Avec leur paquetage souvent ficelé à la hâte, des dizaines de familles, essentiellement des femmes et des enfants, se pressaient lundi à la gare routière de Bissau pour tenter de fuir vers la province dans la crainte de violences après le coup d'Etat du 12 avril.

Dans la cohue et les cris, les rabatteurs se précipitent dès qu'un mini-bus entre en gare pour vendre des places aux candidats au départ qui attendent parfois depuis le début de la matinée.

Vendeur sur le marché de la gare Encerramento, à la périphérie de Bissau, Ibrahim Sarr témoigne que «depuis le début de la matinée, ça n'a pas arrêté, le flux des camions et des autocars...»

Depuis plusieurs heures, Fatima Cissé attend avec sa petite fille l'autocar qui la conduira à Bissora, à 80 km au nord de Bissau. «Je pars et j'emmène mon enfant», explique cette femme élégante en jupe bleue et chemisier, assise par terre, au milieu de ses innombrables bagages: sacs, valises, simples ballots ou encore bassines. «Je ne sais pas ce qui va arriver. J'ai peur», dit-elle. «Entre eux (les autorités politiques et les militaires, ndlr), il n'y a pas d'entente, alors je vais rejoindre ma belle-mère».

Bébé Djasse part, elle aussi, avec sa fille d'une quinzaine d'années pour rejoindre le village de ses parents et explique qu'elle rentrera «si le calme revient dans la capitale».Pourtant, l'armée bissau-guinéenne a appelé lundi la population à ne pas céder à la «panique» face aux «rumeurs», affirmant avoir le «contrôle» de la situation.

Amadou Fofana, originaire de Guinée-Conakry, est dubitatif. Ce vendeur de viande grillée, qui a déboulé à la gare en short et T-shirt avec femme, enfants et bagages, veut «rentrer au pays». «J'ai confié mes affaires et les clés de ma maison à un voisin», explique-t-il. «On a déjà vécu l'horreur du 7 juin 1998 et on préfère partir que de vivre ça à nouveau».
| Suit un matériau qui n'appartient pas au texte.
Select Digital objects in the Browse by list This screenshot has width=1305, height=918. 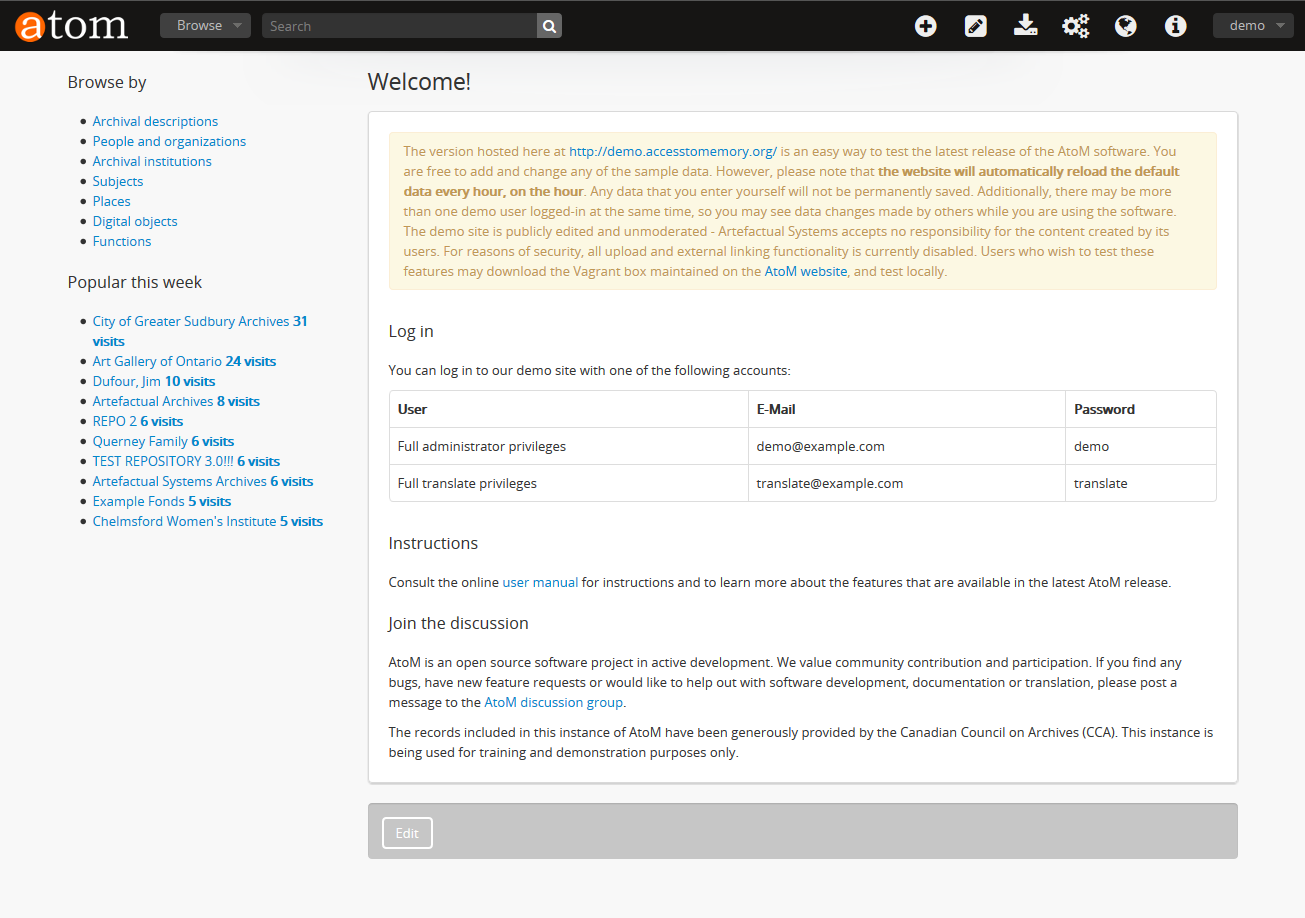(x=135, y=221)
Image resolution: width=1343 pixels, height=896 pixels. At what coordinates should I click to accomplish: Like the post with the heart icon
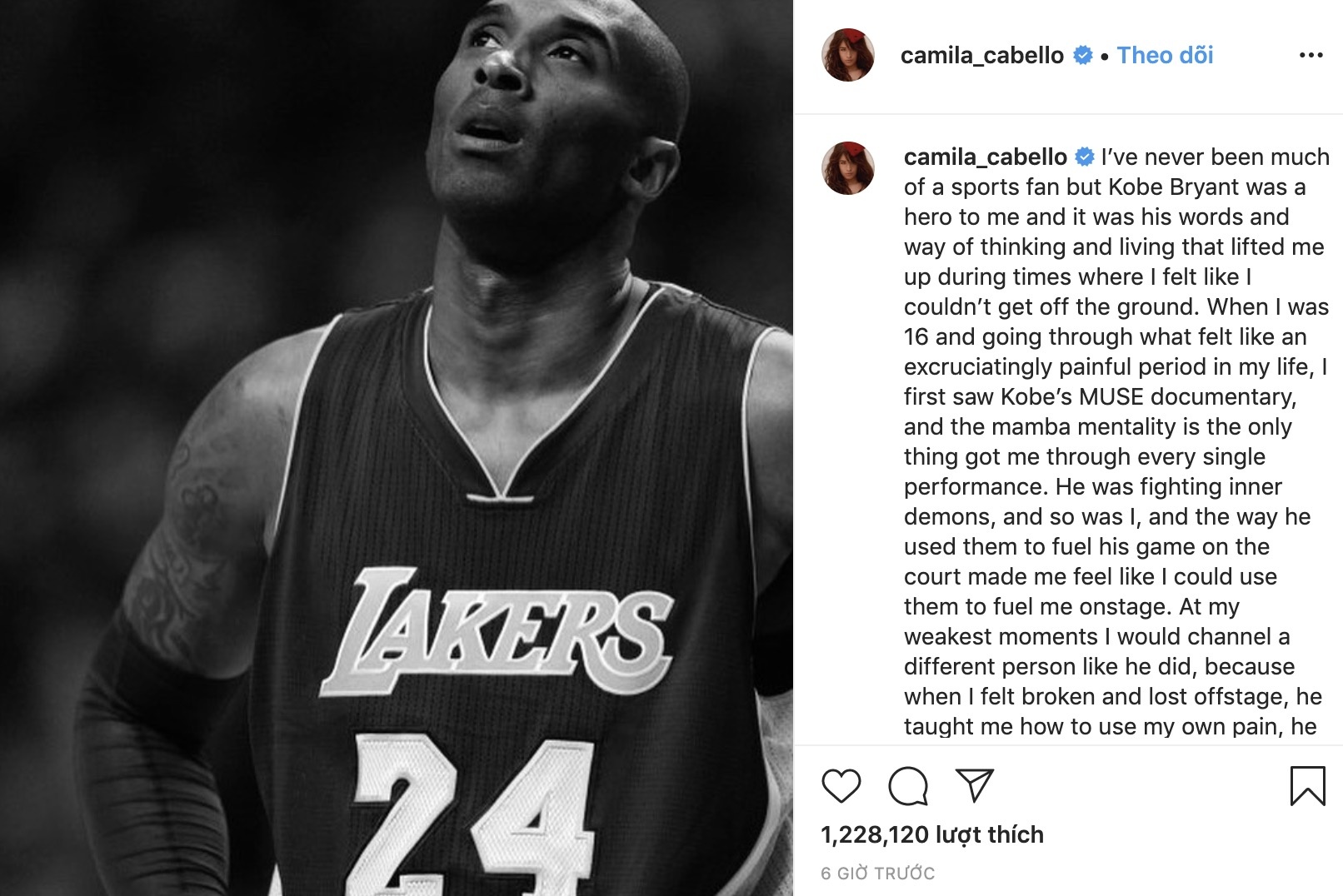tap(841, 785)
«Pas de stabilité à Bissau»

À l'époque, un soulèvement militaire, comme en a beaucoup connu la Guinée-Bissau depuis son indépendance en 1974, avait plongé le pays dans un conflit sanglant qui a fait plusieurs centaines de morts et poussé à l'exode des centaines de milliers de personnes.«Il n'y a pas de stabilité à Bissau. C'est à cause des hommes politiques et des militaires!», accuse Casimiro Mancabo, venu accompagner sa femme et ses enfants en partance pour Bissora. «Son père et sa mère sont là-bas, elle va y rester jusqu'à la fin de la récolte de cajou», dit-il. Autour, des gens crient, de nombreux enfants pleurent, mais aucun militaire n'est visible. Un homme arrive, pressé. Il dit avoir «appris que le Portugal va envoyer un bateau. Alors je prends mes cliques et mes claques!», lance-t-il, se faisant l'écho d'une des nombreuses rumeurs d'intervention étrangère imminente.

Lisbonne, ancienne puissance coloniale, a annoncé dimanche l'envoi de moyens aériens et navals dans la région afin de préparer une éventuelle évacuation de ses 4000 ressortissants. Un autre voyageur confesse ne rien savoir des rumeurs: «Je ne sais pas ce qui se passe. Je vois des gens partir, alors, moi aussi je pars», déclare-t-il simplement.